Stored items from a collection
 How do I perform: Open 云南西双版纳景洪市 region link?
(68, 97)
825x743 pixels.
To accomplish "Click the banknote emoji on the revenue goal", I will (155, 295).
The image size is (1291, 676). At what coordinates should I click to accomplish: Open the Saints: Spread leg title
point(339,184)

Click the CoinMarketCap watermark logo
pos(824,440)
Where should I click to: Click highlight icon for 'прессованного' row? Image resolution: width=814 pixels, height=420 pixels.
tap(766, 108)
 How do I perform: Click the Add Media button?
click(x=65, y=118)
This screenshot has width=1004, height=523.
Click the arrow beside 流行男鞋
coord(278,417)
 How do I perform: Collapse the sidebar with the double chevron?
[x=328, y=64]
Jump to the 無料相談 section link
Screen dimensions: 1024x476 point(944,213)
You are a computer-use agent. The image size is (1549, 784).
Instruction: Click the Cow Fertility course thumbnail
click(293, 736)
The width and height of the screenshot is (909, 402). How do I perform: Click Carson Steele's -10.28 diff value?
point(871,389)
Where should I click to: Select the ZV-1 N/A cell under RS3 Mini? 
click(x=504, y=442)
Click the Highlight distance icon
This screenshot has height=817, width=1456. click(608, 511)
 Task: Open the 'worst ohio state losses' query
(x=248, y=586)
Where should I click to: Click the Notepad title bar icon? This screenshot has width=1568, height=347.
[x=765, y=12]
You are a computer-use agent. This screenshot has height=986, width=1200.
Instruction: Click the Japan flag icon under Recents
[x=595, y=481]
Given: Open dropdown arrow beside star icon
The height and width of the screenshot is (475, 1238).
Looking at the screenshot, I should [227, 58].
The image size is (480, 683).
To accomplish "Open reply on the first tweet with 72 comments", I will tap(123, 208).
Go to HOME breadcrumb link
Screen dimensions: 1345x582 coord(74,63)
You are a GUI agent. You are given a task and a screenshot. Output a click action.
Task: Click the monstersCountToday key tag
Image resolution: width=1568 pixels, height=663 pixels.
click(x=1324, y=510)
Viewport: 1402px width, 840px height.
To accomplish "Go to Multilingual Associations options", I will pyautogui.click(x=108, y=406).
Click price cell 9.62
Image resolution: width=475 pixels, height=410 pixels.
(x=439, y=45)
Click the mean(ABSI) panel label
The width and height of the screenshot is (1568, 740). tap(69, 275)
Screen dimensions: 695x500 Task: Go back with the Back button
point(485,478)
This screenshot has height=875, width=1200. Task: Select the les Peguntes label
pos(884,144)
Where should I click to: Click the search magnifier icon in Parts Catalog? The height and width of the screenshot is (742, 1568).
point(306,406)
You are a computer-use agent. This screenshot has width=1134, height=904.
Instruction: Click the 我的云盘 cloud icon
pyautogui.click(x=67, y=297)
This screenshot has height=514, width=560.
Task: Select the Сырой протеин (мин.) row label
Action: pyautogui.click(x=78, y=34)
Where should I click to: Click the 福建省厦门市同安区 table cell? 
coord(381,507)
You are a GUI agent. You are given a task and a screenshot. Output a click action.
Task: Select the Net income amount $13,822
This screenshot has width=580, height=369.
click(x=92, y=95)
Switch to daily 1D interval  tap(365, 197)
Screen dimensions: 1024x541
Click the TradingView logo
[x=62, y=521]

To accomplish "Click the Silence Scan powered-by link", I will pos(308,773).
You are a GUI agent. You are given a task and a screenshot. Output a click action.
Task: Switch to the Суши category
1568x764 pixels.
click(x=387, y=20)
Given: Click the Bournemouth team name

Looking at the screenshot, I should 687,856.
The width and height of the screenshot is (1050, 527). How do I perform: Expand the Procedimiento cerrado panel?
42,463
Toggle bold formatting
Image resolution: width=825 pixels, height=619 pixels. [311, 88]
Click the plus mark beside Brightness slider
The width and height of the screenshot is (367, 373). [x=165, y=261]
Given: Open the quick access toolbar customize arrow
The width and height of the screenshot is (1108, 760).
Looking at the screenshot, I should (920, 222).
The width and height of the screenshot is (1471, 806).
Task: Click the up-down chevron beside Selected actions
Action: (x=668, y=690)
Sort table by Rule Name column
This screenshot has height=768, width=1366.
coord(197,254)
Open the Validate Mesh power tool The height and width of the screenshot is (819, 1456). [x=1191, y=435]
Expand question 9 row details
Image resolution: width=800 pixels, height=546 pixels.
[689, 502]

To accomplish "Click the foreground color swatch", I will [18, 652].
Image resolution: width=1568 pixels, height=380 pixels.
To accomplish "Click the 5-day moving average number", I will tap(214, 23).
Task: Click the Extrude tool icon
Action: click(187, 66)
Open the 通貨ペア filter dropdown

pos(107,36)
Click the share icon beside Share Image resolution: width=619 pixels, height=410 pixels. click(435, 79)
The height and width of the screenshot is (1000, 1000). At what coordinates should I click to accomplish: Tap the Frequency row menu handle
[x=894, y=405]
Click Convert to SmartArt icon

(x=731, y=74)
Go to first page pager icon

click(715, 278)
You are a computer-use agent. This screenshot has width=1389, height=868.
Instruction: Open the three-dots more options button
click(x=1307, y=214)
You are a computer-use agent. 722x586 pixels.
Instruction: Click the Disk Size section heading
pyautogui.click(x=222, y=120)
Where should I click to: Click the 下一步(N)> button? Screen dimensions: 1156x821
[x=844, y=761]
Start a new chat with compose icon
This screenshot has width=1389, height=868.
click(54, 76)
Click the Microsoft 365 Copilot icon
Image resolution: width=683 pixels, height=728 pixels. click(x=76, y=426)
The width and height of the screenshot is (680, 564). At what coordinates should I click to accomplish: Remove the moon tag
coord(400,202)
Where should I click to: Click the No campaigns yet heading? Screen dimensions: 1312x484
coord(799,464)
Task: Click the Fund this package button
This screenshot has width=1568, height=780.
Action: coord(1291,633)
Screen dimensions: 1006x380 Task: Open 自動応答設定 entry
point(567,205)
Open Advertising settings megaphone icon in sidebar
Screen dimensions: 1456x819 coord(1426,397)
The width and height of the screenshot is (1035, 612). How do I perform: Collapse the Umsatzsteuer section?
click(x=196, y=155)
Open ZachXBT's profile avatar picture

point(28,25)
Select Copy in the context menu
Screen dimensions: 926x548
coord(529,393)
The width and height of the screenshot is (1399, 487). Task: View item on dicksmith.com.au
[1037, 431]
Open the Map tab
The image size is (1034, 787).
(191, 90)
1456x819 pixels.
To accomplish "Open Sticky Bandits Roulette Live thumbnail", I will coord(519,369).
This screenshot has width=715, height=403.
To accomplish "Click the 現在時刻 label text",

Task requirements
Rewrite all the rows above, substituting "How do I carry out" for every occurrence of "How do I perform" and leaving everything else unchanged.

Result of this task
 How do I carry out: Open 云南西双版纳景洪市 region link?
(68, 97)
825x743 pixels.
To accomplish "Click the banknote emoji on the revenue goal", I will (155, 295).
The image size is (1291, 676). At what coordinates should I click to accomplish: Open the Saints: Spread leg title
point(339,184)

Click the CoinMarketCap watermark logo
pos(824,440)
Where should I click to: Click highlight icon for 'прессованного' row? Image resolution: width=814 pixels, height=420 pixels.
tap(766, 108)
 How do I carry out: Click the Add Media button?
click(x=65, y=118)
This screenshot has width=1004, height=523.
Click the arrow beside 流行男鞋
coord(278,417)
 How do I carry out: Collapse the sidebar with the double chevron?
[x=328, y=64]
Jump to the 無料相談 section link
Screen dimensions: 1024x476 point(944,213)
You are a computer-use agent. The image size is (1549, 784).
Instruction: Click the Cow Fertility course thumbnail
click(293, 736)
The width and height of the screenshot is (909, 402). How do I carry out: Click Carson Steele's -10.28 diff value?
point(871,389)
Where should I click to: Select the ZV-1 N/A cell under RS3 Mini? 
click(x=504, y=442)
Click the Highlight distance icon
This screenshot has height=817, width=1456. click(608, 511)
 Task: Open the 'worst ohio state losses' query
(x=248, y=586)
Where should I click to: Click the Notepad title bar icon? This screenshot has width=1568, height=347.
[x=765, y=12]
You are a computer-use agent. This screenshot has height=986, width=1200.
Instruction: Click the Japan flag icon under Recents
[x=595, y=481]
Given: Open dropdown arrow beside star icon
The height and width of the screenshot is (475, 1238).
Looking at the screenshot, I should [227, 58].
The image size is (480, 683).
To accomplish "Open reply on the first tweet with 72 comments", I will tap(123, 208).
Go to HOME breadcrumb link
Screen dimensions: 1345x582 coord(74,63)
You are a GUI agent. You are given a task and a screenshot. Output a click action.
Task: Click the monstersCountToday key tag
Image resolution: width=1568 pixels, height=663 pixels.
click(x=1324, y=510)
Viewport: 1402px width, 840px height.
To accomplish "Go to Multilingual Associations options", I will pyautogui.click(x=108, y=406).
Click price cell 9.62
Image resolution: width=475 pixels, height=410 pixels.
(x=439, y=45)
Click the mean(ABSI) panel label
The width and height of the screenshot is (1568, 740). tap(69, 275)
Screen dimensions: 695x500 Task: Go back with the Back button
point(485,478)
This screenshot has height=875, width=1200. Task: Select the les Peguntes label
pos(884,144)
Where should I click to: Click the search magnifier icon in Parts Catalog? The height and width of the screenshot is (742, 1568).
point(306,406)
You are a computer-use agent. This screenshot has width=1134, height=904.
Instruction: Click the 我的云盘 cloud icon
pyautogui.click(x=67, y=297)
This screenshot has height=514, width=560.
Task: Select the Сырой протеин (мин.) row label
Action: pyautogui.click(x=78, y=34)
Where should I click to: Click the 福建省厦门市同安区 table cell? 
coord(381,507)
You are a GUI agent. You are given a task and a screenshot. Output a click action.
Task: Select the Net income amount $13,822
This screenshot has width=580, height=369.
click(x=92, y=95)
Switch to daily 1D interval  tap(365, 197)
Screen dimensions: 1024x541
Click the TradingView logo
[x=62, y=521]

To accomplish "Click the Silence Scan powered-by link", I will pos(308,773).
You are a GUI agent. You are given a task and a screenshot. Output a click action.
Task: Switch to the Суши category
1568x764 pixels.
click(x=387, y=20)
Given: Click the Bournemouth team name

Looking at the screenshot, I should 687,856.
The width and height of the screenshot is (1050, 527). How do I carry out: Expand the Procedimiento cerrado panel?
42,463
Toggle bold formatting
Image resolution: width=825 pixels, height=619 pixels. [311, 88]
Click the plus mark beside Brightness slider
The width and height of the screenshot is (367, 373). [x=165, y=261]
Given: Open the quick access toolbar customize arrow
The width and height of the screenshot is (1108, 760).
Looking at the screenshot, I should (920, 222).
The width and height of the screenshot is (1471, 806).
Task: Click the up-down chevron beside Selected actions
Action: (x=668, y=690)
Sort table by Rule Name column
This screenshot has height=768, width=1366.
coord(197,254)
Open the Validate Mesh power tool The height and width of the screenshot is (819, 1456). [x=1191, y=435]
Expand question 9 row details
Image resolution: width=800 pixels, height=546 pixels.
[689, 502]

To accomplish "Click the foreground color swatch", I will [18, 652].
Image resolution: width=1568 pixels, height=380 pixels.
To accomplish "Click the 5-day moving average number", I will tap(214, 23).
Task: Click the Extrude tool icon
Action: click(187, 66)
Open the 通貨ペア filter dropdown

pos(107,36)
Click the share icon beside Share Image resolution: width=619 pixels, height=410 pixels. click(435, 79)
The height and width of the screenshot is (1000, 1000). At what coordinates should I click to accomplish: Tap the Frequency row menu handle
[x=894, y=405]
Click Convert to SmartArt icon

(x=731, y=74)
Go to first page pager icon

click(715, 278)
You are a computer-use agent. This screenshot has width=1389, height=868.
Instruction: Open the three-dots more options button
click(x=1307, y=214)
You are a computer-use agent. 722x586 pixels.
Instruction: Click the Disk Size section heading
pyautogui.click(x=222, y=120)
Where should I click to: Click the 下一步(N)> button? Screen dimensions: 1156x821
[x=844, y=761]
Start a new chat with compose icon
This screenshot has width=1389, height=868.
click(54, 76)
Click the Microsoft 365 Copilot icon
Image resolution: width=683 pixels, height=728 pixels. click(x=76, y=426)
The width and height of the screenshot is (680, 564). At what coordinates should I click to accomplish: Remove the moon tag
coord(400,202)
Where should I click to: Click the No campaigns yet heading? Screen dimensions: 1312x484
coord(799,464)
Task: Click the Fund this package button
This screenshot has width=1568, height=780.
Action: coord(1291,633)
Screen dimensions: 1006x380 Task: Open 自動応答設定 entry
point(567,205)
Open Advertising settings megaphone icon in sidebar
Screen dimensions: 1456x819 coord(1426,397)
The width and height of the screenshot is (1035, 612). How do I carry out: Collapse the Umsatzsteuer section?
click(x=196, y=155)
Open ZachXBT's profile avatar picture

point(28,25)
Select Copy in the context menu
Screen dimensions: 926x548
coord(529,393)
The width and height of the screenshot is (1399, 487). Task: View item on dicksmith.com.au
[1037, 431]
Open the Map tab
The image size is (1034, 787).
(191, 90)
1456x819 pixels.
To accomplish "Open Sticky Bandits Roulette Live thumbnail", I will coord(519,369).
This screenshot has width=715, height=403.
To accomplish "Click the 現在時刻 label text",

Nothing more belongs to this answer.